Cuando habían pasado varios minutos, intentó salir del asalto, pero El López
mucho más hábil y acostumbrado a estos escarceos, interpuso su cuerpo y alargó
la muleta. Entonces le pidió sin tapujos
algunas monedas para comer.
Decudermo
haciendo gala de su suficiencia y aderezado con soberbia, le propuso un trato,
quinientas pesetas si le encontraba una revista publicada en 1930 que defendía
las posiciones de su abuelo republicano federalista. El López sonrió con mucho
sigilo y sin manifestar sentimiento alguno, inmediatamente alargó la mano para
recibir las quinientas pesetas. Una vez consolidado el acuerdo se separaron.
El próximo
encuentro ocurrió tres meses después, ambos no se evitaron y con
manifestaciones de alegría, Decudermo golpeó suavemente el hombro del López y
este volvió a quedarse con la mano suspendida en el aire. Se preguntaron por
sus respectivos intereses, y El López no recordaba nada del encargo. Decudermo decidió
no juzgarlo y le volvió a dar algunas monedas, incluso de algún mayor valor.
Así se estableció con una cierta asiduidad los encuentros, Decudermo sabía que
todo el mundo le rehuía y que vivía de la caridad de unos pocos, así que
decidió formar parte de la nomina de los sufridores del López.
Cierta tarde
Decudermo esperaba un cita con un enviado de un partido político de la
clandestinidad, la cita estaba concertada en el café Madrid a las seis de la
tarde. Por motivos de seguridad se esperaba con disimulo en un lugar distante
desde donde podía avizorar la llegada del enviado, también era costumbre tener
paciencia porque existía unas demoras por motivo de la seguridad, curiosamente
solo del que llegaba. Estando ya próxima la hora máxima de espera, límite
permitido, Decudermo escuchó el golpeteo de la muleta que reconoció como del
López, algo confundido se volvió para dar la espalda. Pero El López se le
acercó y le tendió la mano en señal de pedir, mientras le dijo con mucho sigilo
y precaución que la policía estaba al acecho y conocían todos los movimientos.
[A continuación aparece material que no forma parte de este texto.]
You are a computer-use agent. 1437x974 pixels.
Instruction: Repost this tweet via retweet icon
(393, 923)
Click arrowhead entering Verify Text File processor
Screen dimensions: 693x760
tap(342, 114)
Inmediatamente desapareció camino del Café Madrid, Decudermo con el corazón
latiendo a mil por momentos, se fue desapareciendo entre los lugares más
concurridos, hasta que se sintió más seguro. Supo que también había avisado al
enviado del partido clandestino, y que sus ingresos más importantes los
conseguía del conocimiento exhaustivo de
la ciudad y de todos sus habitantes, posiblemente trabajaba para ambos
intereses.
Desde entonces
cada mes aparecía y asaltaba a Decudermo con mucho sigilo. Le entregaba un
papel lleno de letras al estilo Romance, que guardaba con delicadeza, y a
cambio de una monedas le acompañaba en el trayecto hasta el tranvía, contando
batallitas de su perra vida y su mala cabeza.